Un piccolo pezzo d’orto

Piccolo esperimento di qualche anno fa

Un piccolo pezzo d’orto

Un piccolo pezzo d’orto, stretto sopra dalla strada trafficata e sotto dal fiume quasi asciutto per la poca pioggia. Ai pochi passanti distratti non salta all’occhio, e bisogna sporgersi un po’ dal parapetto per vederlo bene. Su un lato, una capanna per gli attrezzi in mattoni addossata  ad un vecchio muro in rovina. Enormi piante di carciofi, le foglie ispide troppo grandi, a recingere forse un frutto irrachito per la lontananza dal sole.  Una gallina intorpidita e solitaria, con il piumaggio arruffato e mancante passeggia su e giù dentro un piccolo recinto assediato dai rovi, che in quelle profondità chissà cosa nascondono. Tutt’intorno il contorno banale di lamiere rugginose, un canneto che è una muraglia incerta che chiude un lato. Una gigantesca pianta di limoni che chissà da quanto tempo non da più frutti, su altri rami dei cachi rosso mattone lasciati a marcire e ormai preda degli uccelli. Sola, sotto il suo ammasso inselvatichito di foglie diafane s’isola per il suo candore vezzoso(indiscreto) una solitaria calla enfaticamente illuminata dal sole, a rubare lo spazio che avrebbe potuto essere di altre: un piccolo cespuglio d’idillio, del tipo radicinelcemento, o la bellezza salta fuori quando meno te lo aspetti. Se questo fosse stato il suo racconto lo specchio abbandonato al suolo, dal vetro bombato, di quelli che si mettono sulle curve strette o agli incroci a rischio, passerebbe le sue giornate a rifletterla, e lei a guardarsi nascere e sfiorire per le lentissime ore della propria vita. Invece l’oggetto rimanda l’immagine di un pezzo di prato, in niente dissimile da tanti altri lì intorno. Un diradarsi sinuoso dell’erba porta all’occhio le tracce di un discontinuo passare.

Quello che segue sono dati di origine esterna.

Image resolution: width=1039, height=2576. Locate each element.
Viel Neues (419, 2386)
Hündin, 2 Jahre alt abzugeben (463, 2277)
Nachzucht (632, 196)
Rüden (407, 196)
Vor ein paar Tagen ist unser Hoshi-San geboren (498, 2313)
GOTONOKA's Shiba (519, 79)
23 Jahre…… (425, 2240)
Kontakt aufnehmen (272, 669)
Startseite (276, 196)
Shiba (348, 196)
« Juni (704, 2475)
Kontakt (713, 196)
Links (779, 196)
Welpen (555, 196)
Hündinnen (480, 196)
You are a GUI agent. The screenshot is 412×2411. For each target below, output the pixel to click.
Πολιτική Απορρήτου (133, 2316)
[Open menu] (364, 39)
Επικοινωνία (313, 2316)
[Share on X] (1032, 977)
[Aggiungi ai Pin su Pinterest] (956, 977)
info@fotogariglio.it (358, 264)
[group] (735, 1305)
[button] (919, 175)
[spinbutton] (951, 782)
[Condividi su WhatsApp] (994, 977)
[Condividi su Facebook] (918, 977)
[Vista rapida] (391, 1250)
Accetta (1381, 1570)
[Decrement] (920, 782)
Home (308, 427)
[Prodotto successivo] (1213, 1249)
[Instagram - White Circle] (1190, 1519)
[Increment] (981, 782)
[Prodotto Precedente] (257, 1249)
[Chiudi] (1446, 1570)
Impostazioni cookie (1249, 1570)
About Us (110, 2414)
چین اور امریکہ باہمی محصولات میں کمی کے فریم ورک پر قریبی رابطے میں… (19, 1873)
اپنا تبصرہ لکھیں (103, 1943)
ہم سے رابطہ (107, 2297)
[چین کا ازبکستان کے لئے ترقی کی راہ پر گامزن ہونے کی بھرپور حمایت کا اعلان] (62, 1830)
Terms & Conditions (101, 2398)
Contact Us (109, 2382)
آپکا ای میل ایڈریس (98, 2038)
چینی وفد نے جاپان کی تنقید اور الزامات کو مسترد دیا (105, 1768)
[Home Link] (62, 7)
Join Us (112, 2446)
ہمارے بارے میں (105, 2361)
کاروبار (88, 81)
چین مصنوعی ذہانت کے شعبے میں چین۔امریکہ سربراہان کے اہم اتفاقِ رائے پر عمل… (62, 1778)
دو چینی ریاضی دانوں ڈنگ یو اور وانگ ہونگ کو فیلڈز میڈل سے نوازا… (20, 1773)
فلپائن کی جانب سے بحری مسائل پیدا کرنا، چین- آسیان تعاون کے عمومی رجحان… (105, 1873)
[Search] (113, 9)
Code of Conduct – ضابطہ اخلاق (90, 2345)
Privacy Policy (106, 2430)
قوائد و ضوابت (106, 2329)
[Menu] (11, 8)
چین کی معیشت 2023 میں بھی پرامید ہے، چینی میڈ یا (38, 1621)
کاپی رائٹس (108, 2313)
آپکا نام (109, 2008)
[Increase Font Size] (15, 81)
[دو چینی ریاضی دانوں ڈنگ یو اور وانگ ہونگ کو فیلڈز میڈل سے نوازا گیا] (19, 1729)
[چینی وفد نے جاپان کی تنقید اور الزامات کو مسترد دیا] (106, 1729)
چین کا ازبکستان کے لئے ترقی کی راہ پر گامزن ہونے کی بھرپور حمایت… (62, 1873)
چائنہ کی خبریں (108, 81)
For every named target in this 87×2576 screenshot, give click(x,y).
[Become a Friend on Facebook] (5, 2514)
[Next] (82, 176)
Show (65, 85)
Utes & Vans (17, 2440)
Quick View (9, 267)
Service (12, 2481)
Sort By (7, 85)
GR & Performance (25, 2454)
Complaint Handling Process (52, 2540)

Questo pezzo di terra deve essere di qualcuno che viene qui nel tempo che il lavoro e la famiglia gli lasciano libero, forse solo la domenica, o la sera tardi, prima di rincasare quando le giornate estive, fattesi più lunghe, gli permettono di rubare delle ore alla notte. Una cicatrice su un ramo indica una potatura inesperta e inefficace a uno dei fusti, la terra smossa irregolarmente una sarchiatura irregolare e sgraziata tra un filare di pomodori, gli ortaggi ormai irrimediabilmente persi. La mano, di tanto in tanto, strappa l’erba tutt’intorno, tanto per  un po’ di spazio alla gramigna, ma il lavoro è talmente mal fatto che di quanto in quanto rispunta, come la lana su un maglione infeltrito. Eppure torna; a questo abbandono non rinuncia.